Re: wget through proxy is slow (Connection:Keep-Alive ignored?)

2008-01-10 Thread Yazeed Hamid
On Jan 8, 2008 12:14 AM, L Walsh <[EMAIL PROTECTED]> wrote:

> Yazeed Hamid wrote:
> > I'm using wget version 1.10.2 on cygwin running on Windows Vista (v
> > 6.0.6000 Build 6000).
> > When there is a proxy to go through, the corresponsent proxy
> > address:port is exported to the environment (export http_proxy=$proxy")
> >
> > The problem is, when wget is working through a proxy, it doesn't seem to
> > reuse the existing
> > http connection like it does when --proxy=off is set. When there is no
> > proxy, all objects
> > referenced in an html file are fetched over the same connection. On the
> > other hand, when I am
> > going through a proxy, each object is fetched in a new connection
> > although the Connection: Keep-Alive header
> > is both in the http request and response messages.
> >
> > As a result, the measured response time through a proxy is very
> > much greater than that through direct connection .
> 
>I just tried both of your examples to mcfee.com (taking 3.56 and
> 20.42
> seconds).  My proxy server is on a linux machine, so I had to run my tests
> from linux.  I couldn't replicate your problem.  My output:
>
> > time wget -pdEk --delete-after --proxy=off -o log-no-proxy-w-debug
> www.mcafee.com
> Setting --html-extension (htmlextension) to 1;
> Setting --convert-links (convertlinks) to 1
> Setting --delete-after (deleteafter) to 1
> Setting --proxy (useproxy) to off
> Setting --output-file (logfile) to log-no-proxy-w-debug
> 2.62sec 0.01usr 0.02sys (1.44% cpu)
> > time wget -pdEk --delete-after --proxy=on -o log-no-proxy-w-debug
> www.mcafee.com
> Setting --html-extension (htmlextension) to 1
> Setting --convert-links (convertlinks) to 1
> Setting --delete-after (deleteafter) to 1
> Setting --proxy (useproxy) to on
> Setting --output-file (logfile) to log-no-proxy-w-debug
> 2.56sec 0.02usr 0.03sys (2.14% cpu)
>
>You are running on Windows.  MS networking isn't known for its
> speed -- especially on open/close operations, but I wouldn't think it
> would be that bad.  They deliberately put in slowdowns on non-server
> editions of Windows starting in XP-SP2 on opening some types
> of network connections -- that could be part of the cause -- but
> again, a 17 second delay seems unreasonable.
>
>Also depends on what your proxy server does.  I know
> squid has parameters (persistent_request_timeout, client_lifetime,
> pconn_timeout) to set the timeout for re-usable connections.
> While the defaults in a standard 'squid' setup are reasonable,
> You didn't specify what proxy you were using nor do we know how
> it is configured.
>
>For What Its Worth -- I tried the wget statement on
> my Windows-xp box.  I only tested the 'with-proxy' case, since
> my windows box isn't on the external net (has to go through
> the linux proxy).  It came out with times similar to those
> run on the proxy machine: 2.68sec 0.04usr 0.10sys (5.72% cpu)
>
>I'd check the proxy.  My linux wget-1.10.1, and windows
> wget (under cygwin) = 1.10.2.
>
>Good luck.
>

Thank you for your concern. I have attempted the same test on a Linux box
(Red Hat Enterprise Linux 5)
on the same network and the result was similar (even a little slower). I
must check
our proxy configuration. Thank you once again.

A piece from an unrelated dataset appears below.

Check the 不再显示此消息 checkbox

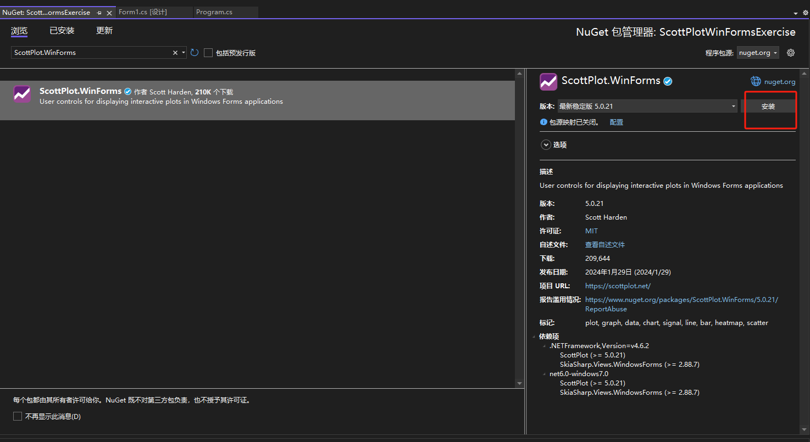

Re: wget through proxy is slow (Connection:Keep-Alive ignored?)

2008-01-07 Thread L Walsh

Yazeed Hamid wrote:
I'm using wget version 1.10.2 on cygwin running on Windows Vista (v 
6.0.6000 Build 6000).
When there is a proxy to go through, the corresponsent proxy 
address:port is exported to the environment (export http_proxy=$proxy")
 
The problem is, when wget is working through a proxy, it doesn't seem to 
reuse the existing
http connection like it does when --proxy=off is set. When there is no 
proxy, all objects
referenced in an html file are fetched over the same connection. On the 
other hand, when I am
going through a proxy, each object is fetched in a new connection 
although the Connection: Keep-Alive header

is both in the http request and response messages.
 
As a result, the measured response time through a proxy is very 
much greater than that through direct connection .

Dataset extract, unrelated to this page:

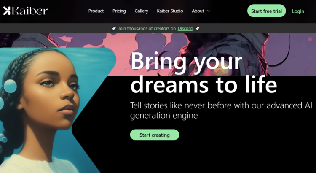Open the Product page from navigation
Viewport: 316px width, 173px height.
click(x=96, y=11)
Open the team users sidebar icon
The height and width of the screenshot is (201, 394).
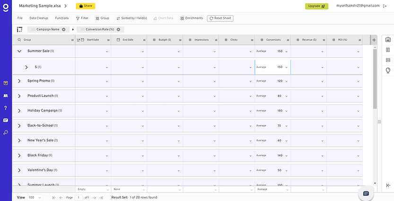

I just tried both of your examples to mcfee.com (taking 3.56 and 20.42
seconds).  My proxy server is on a linux machine, so I had to run my tests
from linux.  I couldn't replicate your problem.  My output:

time wget -pdEk --delete-after --proxy=off -o log-no-proxy-w-debug www.mcafee.com  

Setting --html-extension (htmlextension) to 1;
Setting --convert-links (convertlinks) to 1
Setting --delete-after (deleteafter) to 1
Setting --proxy (useproxy) to off
Setting --output-file (logfile) to log-no-proxy-w-debug
2.62sec 0.01usr 0.02sys (1.44% cpu)
time wget -pdEk --delete-after --proxy=on -o log-no-proxy-w-debug www.mcafee.com   

Setting --html-extension (htmlextension) to 1
Setting --convert-links (convertlinks) to 1
Setting --delete-after (deleteafter) to 1
Setting --proxy (useproxy) to on
Setting --output-file (logfile) to log-no-proxy-w-debug
2.56sec 0.02usr 0.03sys (2.14% cpu)

You are running on Windows.  MS networking isn't known for its
speed -- especially on open/close operations, but I wouldn't think it
would be that bad.  They deliberately put in slowdowns on non-server
editions of Windows starting in XP-SP2 on opening some types
of network connections -- that could be part of the cause -- but
again, a 17 second delay seems unreasonable.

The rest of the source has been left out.